Depois desta tortura imensa e necessária, ele receitoume antibióticos e tentou me informar os hospitais em que eu poderia tomar a vacina anti-rábica, mas como sou aluna de transferência externa da UFRGS, estava há apenas uma semana no Rio de Janeiro, não conheço a cidade ainda, muito menos os hospitais, e como já era tarde, fiquei angustiada e desabei em prantos, mais ainda, por estar sozinha e totalmente à mercê, não fosse a Ilca que se prontificou a ir comigo para o Hospital.

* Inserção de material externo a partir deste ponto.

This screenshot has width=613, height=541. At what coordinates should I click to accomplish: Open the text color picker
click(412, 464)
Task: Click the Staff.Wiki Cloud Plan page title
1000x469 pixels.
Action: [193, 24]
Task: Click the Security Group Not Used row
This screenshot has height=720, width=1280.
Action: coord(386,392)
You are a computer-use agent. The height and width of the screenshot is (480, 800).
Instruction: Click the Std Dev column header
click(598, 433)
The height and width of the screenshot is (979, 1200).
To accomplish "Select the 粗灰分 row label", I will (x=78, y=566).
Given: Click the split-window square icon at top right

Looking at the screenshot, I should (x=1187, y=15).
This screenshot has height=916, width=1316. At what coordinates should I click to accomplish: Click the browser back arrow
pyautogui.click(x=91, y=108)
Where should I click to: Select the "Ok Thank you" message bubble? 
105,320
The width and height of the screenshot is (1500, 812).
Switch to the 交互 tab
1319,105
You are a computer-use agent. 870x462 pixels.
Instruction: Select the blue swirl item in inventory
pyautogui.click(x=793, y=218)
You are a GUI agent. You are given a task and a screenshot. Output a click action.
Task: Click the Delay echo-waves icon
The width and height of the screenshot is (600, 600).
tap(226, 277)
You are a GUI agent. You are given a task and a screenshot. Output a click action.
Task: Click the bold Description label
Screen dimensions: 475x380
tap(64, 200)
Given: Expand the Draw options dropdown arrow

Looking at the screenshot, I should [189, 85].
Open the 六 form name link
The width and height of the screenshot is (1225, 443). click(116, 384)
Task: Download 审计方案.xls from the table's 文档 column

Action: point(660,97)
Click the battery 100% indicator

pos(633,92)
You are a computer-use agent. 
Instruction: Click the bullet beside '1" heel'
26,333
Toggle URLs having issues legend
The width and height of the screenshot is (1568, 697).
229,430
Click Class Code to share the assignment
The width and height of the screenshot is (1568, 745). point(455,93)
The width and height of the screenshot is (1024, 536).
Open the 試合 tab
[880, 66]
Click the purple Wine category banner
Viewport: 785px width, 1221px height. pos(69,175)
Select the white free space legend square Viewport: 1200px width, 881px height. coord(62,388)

"Voltei para o corredor, encontrei a Márcia ainda esperando, tomei a vacina anti-tetânica, e nisto no hospital me chamaram para falar ao telefone com alguém que havia ligado, era um professor que já havia levado outras meninas para um hospital e informou-me que lá havia vacina anti-rábica, saí para fora, encontrei a Ilca e outro rapaz, o Thiago da Matemática, e esperamos a Márcia sair, nos dirigimos para frente do hospital para esperar o professor, que por volta das 23hs chegou e nos levou até o hospital Lourenço Jorge e lá encontramos a Daniely da Biologia, fomos atendidas no setor de suturas, troquei novamente os curativos, mais dor ainda, enfim, às 00:40 tomei a vacina anti-rábica e o soro e foi necessário esperar mais duas horas para ver se teria reação ou não.
"Enfim, eram mais de 3 da manhã quando retornei ao alojamento, exausta, atônita e desgastada".


Diante disso, perguntamos: como está o comprometimento da Universidade com a assistência estudantil?